[Required work] Arrange the entries from the line with "Where should I click to: Click" up to and including the line with "click(x=30, y=130)" as a two-column CSV with the headers instruction and action. Give one row per entry, put each value in a single quoted field with line breaks replaced by spaces, and leave the pictures out.

[Provided information]
>>>>

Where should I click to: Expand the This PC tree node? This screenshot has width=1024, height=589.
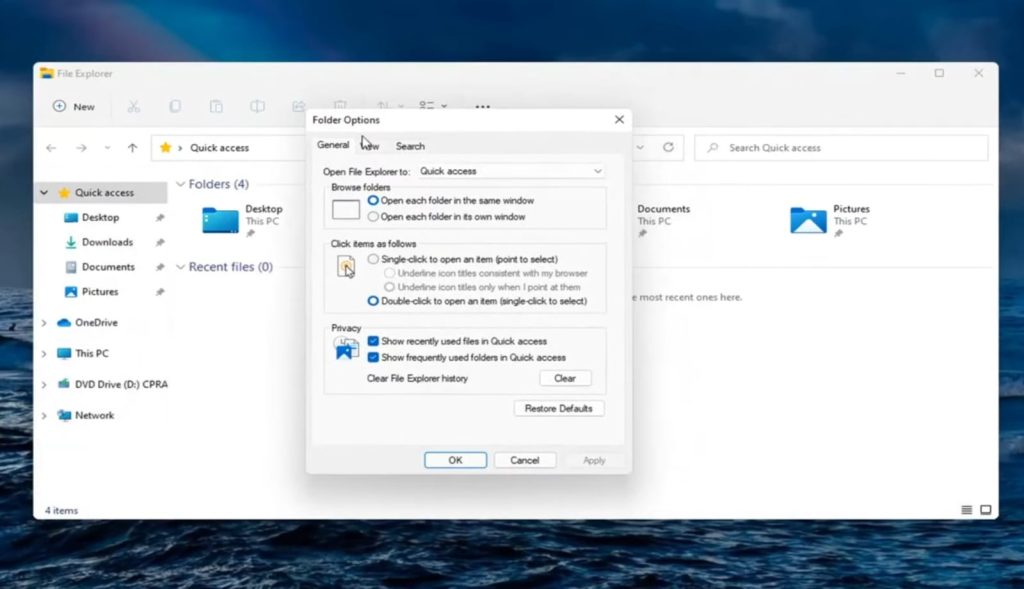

<<<<
>>>>

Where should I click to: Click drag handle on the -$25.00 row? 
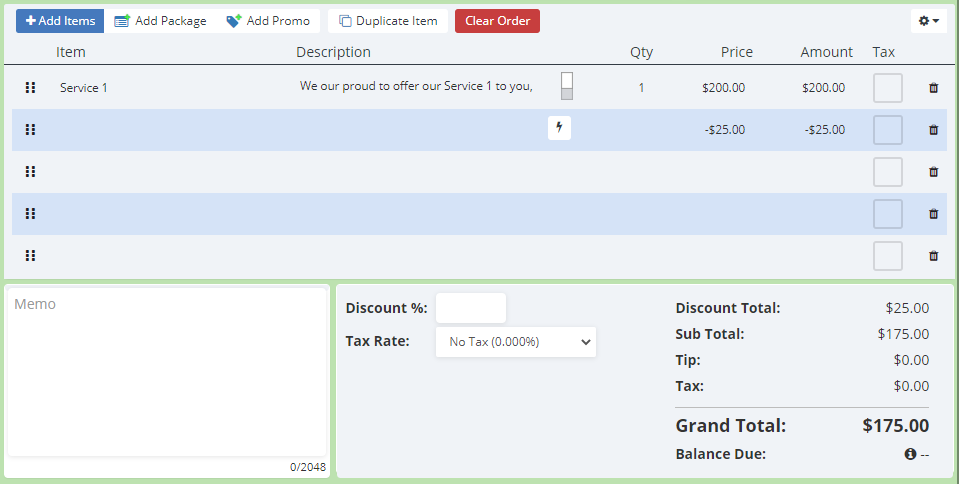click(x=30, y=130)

<<<<
>>>>

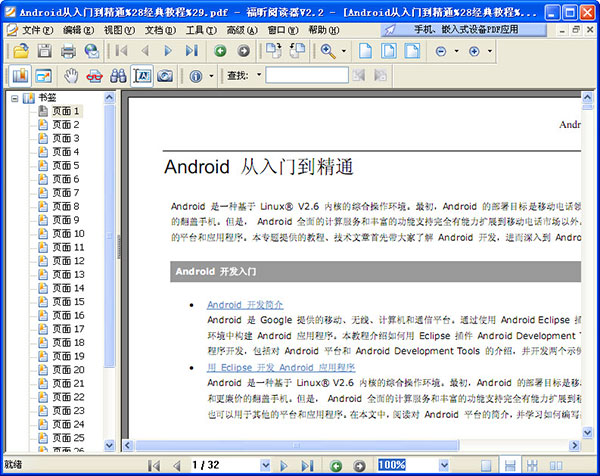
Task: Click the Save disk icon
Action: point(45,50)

<<<<

[Right answer]
instruction,action
"Where should I click to: Click drag handle on the -$25.00 row?","click(x=30, y=130)"